### Task details
Everything from the line containing "Alles weigeren (206, 1997)" through the end of the entries should be transcribed exactly. Leave out all other lines.

### Provided records

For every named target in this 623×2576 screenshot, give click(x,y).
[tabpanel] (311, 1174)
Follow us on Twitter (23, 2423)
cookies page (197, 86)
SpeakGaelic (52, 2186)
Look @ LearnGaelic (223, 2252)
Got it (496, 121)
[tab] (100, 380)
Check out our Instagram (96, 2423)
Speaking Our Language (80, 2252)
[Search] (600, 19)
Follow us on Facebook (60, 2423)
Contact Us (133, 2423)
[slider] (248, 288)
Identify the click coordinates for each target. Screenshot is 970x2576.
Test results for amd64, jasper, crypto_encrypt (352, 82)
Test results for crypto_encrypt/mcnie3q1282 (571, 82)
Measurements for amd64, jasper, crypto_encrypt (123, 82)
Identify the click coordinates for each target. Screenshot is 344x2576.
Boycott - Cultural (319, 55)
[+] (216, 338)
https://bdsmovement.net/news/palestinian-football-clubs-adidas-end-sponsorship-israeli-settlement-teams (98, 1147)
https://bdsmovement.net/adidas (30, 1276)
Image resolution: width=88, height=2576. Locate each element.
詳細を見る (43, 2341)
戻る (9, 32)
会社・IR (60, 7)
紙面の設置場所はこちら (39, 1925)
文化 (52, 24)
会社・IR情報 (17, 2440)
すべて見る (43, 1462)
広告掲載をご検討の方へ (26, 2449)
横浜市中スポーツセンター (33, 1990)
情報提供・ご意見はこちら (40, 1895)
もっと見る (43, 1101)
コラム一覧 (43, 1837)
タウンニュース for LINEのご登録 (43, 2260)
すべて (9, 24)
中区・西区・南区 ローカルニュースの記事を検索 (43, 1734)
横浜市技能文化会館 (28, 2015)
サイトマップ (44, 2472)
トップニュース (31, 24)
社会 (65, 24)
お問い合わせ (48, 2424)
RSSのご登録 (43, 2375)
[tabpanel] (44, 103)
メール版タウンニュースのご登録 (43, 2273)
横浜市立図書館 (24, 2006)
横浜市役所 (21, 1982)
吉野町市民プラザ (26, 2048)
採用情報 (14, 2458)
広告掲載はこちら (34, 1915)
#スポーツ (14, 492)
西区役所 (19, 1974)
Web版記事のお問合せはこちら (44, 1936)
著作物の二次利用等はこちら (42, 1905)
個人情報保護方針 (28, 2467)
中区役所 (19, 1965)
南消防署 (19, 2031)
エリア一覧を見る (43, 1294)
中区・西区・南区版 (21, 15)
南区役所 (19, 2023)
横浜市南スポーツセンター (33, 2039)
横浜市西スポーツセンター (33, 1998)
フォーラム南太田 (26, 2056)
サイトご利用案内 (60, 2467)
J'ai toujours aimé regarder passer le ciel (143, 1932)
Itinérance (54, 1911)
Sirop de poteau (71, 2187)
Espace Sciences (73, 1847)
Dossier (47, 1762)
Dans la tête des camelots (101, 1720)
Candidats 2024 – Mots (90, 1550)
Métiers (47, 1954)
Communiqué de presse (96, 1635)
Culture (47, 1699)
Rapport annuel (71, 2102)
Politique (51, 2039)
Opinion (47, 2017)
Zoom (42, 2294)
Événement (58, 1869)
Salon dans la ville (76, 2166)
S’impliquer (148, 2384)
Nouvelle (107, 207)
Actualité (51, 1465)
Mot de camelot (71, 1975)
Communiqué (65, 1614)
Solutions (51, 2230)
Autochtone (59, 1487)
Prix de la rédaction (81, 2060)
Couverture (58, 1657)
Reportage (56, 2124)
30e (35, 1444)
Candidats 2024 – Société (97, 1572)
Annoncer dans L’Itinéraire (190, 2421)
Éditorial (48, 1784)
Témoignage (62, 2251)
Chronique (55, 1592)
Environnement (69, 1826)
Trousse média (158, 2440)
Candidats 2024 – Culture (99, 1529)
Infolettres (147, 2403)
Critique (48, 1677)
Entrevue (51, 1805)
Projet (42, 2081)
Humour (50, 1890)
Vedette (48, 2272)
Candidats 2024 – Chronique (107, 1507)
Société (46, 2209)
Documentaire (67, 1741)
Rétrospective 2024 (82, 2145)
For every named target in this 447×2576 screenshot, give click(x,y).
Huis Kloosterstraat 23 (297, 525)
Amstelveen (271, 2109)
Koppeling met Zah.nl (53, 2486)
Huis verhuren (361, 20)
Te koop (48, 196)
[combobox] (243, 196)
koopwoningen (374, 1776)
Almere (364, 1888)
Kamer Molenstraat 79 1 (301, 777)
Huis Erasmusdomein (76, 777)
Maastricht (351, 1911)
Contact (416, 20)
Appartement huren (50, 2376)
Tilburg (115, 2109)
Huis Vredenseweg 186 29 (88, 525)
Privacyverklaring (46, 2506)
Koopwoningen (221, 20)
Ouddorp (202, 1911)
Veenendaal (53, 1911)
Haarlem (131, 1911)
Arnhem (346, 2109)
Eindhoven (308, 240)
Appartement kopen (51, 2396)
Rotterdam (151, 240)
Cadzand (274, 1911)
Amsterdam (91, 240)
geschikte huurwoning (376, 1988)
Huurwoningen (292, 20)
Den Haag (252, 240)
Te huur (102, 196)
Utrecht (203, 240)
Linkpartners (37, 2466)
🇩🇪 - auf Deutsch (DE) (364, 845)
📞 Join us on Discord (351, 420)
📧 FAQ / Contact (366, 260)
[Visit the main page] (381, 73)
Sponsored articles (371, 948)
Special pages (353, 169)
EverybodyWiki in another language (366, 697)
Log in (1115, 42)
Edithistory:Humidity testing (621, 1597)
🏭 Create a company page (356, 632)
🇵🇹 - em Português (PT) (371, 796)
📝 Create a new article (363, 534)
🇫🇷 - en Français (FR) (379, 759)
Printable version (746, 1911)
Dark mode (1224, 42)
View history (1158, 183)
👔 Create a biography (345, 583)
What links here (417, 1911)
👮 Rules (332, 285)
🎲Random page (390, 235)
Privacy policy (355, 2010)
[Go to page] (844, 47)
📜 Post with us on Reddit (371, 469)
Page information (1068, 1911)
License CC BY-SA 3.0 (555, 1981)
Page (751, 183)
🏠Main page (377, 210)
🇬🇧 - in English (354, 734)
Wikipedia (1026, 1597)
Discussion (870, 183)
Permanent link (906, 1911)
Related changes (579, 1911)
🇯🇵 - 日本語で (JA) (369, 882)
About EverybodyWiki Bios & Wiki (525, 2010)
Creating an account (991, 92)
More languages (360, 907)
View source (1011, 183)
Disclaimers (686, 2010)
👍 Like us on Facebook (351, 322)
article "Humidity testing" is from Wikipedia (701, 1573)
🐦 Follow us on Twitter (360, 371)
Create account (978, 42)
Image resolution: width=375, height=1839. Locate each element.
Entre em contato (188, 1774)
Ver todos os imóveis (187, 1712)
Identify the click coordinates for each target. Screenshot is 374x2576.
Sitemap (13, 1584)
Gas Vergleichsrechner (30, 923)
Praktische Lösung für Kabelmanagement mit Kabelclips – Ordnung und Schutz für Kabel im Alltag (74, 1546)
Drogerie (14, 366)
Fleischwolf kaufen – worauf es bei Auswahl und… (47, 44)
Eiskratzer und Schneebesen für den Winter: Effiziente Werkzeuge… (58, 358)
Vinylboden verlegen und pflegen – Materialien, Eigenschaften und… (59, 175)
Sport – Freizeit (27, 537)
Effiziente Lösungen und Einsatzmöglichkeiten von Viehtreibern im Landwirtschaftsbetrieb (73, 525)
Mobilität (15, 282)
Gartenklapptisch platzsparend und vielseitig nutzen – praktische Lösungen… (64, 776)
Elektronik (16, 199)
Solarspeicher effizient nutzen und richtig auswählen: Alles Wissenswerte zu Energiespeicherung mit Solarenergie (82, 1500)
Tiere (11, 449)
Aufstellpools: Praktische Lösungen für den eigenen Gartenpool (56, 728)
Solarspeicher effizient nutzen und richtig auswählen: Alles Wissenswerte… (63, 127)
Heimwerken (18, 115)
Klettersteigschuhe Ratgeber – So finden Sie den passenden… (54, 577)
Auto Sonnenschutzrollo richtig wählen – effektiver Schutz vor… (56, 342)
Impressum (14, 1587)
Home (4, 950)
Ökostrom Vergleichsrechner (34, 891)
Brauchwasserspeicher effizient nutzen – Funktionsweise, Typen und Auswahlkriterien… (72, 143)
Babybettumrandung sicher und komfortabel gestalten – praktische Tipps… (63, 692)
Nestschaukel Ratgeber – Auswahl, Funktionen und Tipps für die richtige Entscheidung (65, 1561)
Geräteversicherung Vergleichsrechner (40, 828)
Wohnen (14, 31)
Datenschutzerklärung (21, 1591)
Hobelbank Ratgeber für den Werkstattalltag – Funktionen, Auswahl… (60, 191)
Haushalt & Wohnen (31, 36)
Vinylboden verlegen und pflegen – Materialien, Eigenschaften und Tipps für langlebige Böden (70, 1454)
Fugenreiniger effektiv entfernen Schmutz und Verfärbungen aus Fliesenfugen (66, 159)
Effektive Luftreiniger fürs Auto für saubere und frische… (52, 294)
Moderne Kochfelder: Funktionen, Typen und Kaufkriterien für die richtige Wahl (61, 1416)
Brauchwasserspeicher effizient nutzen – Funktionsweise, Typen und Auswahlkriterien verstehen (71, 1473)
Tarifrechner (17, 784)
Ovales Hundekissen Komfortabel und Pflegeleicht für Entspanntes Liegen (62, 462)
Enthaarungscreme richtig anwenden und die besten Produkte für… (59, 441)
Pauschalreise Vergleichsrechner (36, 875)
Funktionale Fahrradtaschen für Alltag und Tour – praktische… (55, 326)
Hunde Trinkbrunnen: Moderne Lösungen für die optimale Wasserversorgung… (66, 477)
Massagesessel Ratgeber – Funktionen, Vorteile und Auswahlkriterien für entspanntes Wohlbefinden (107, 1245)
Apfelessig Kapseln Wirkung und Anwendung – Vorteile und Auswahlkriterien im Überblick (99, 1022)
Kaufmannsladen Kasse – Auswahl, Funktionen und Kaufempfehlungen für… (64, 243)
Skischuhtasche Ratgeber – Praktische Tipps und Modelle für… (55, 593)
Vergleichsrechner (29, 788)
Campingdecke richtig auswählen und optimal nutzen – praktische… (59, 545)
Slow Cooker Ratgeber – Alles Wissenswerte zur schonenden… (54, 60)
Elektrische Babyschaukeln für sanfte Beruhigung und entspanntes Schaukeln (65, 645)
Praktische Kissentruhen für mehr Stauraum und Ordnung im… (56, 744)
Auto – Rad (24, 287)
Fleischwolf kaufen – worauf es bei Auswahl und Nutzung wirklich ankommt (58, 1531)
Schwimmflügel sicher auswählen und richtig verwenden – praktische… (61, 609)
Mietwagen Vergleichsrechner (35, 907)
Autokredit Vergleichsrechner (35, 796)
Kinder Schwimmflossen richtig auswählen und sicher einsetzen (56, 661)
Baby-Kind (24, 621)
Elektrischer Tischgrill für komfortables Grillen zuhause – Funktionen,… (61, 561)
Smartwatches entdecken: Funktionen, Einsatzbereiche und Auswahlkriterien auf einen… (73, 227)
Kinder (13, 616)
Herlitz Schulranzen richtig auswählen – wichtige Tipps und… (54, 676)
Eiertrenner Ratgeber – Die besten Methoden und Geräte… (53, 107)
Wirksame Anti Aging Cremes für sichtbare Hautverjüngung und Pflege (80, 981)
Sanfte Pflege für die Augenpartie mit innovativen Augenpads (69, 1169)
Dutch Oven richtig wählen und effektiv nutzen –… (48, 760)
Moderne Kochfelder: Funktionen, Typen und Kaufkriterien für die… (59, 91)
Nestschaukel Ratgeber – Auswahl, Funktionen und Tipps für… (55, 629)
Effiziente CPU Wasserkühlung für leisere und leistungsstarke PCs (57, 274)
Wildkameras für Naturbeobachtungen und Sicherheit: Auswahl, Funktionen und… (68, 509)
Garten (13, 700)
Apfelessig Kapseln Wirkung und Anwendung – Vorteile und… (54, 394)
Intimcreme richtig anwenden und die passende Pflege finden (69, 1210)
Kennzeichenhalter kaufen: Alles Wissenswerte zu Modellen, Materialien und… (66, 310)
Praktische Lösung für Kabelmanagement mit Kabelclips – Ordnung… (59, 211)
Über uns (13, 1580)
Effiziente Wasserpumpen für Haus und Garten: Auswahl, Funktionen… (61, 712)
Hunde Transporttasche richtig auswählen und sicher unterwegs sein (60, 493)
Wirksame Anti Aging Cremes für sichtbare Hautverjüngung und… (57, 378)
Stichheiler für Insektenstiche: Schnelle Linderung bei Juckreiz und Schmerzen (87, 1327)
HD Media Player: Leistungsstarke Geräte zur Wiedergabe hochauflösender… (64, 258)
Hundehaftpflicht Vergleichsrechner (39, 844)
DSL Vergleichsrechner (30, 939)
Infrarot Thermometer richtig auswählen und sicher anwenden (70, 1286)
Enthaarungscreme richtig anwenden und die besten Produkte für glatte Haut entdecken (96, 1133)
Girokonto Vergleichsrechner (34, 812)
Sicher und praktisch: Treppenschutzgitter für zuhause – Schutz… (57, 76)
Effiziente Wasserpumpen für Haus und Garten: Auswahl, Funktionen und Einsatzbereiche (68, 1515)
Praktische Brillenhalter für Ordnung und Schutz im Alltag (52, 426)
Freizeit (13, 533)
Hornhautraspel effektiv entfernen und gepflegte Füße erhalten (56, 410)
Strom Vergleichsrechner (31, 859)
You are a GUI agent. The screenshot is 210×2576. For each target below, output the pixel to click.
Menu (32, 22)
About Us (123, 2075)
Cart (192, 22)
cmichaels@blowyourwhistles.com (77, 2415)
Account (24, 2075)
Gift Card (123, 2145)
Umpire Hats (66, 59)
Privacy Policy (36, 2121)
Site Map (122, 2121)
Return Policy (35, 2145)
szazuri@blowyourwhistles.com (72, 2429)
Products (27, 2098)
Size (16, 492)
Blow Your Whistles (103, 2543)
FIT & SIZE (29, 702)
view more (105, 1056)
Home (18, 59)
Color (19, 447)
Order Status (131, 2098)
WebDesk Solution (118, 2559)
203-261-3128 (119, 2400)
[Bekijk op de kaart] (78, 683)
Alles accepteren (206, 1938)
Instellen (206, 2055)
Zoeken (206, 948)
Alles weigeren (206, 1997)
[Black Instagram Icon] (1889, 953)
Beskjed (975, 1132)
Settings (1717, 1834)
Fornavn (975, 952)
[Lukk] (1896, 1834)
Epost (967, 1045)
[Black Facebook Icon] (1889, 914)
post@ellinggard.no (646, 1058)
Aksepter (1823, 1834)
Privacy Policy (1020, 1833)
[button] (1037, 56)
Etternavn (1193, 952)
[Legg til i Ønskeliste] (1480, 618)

### Answer to this task
Alles weigeren (206, 1997)
[Black Instagram Icon] (1889, 953)
Beskjed (975, 1132)
Settings (1717, 1834)
Fornavn (975, 952)
[Lukk] (1896, 1834)
Epost (967, 1045)
[Black Facebook Icon] (1889, 914)
post@ellinggard.no (646, 1058)
Aksepter (1823, 1834)
Privacy Policy (1020, 1833)
[button] (1037, 56)
Etternavn (1193, 952)
[Legg til i Ønskeliste] (1480, 618)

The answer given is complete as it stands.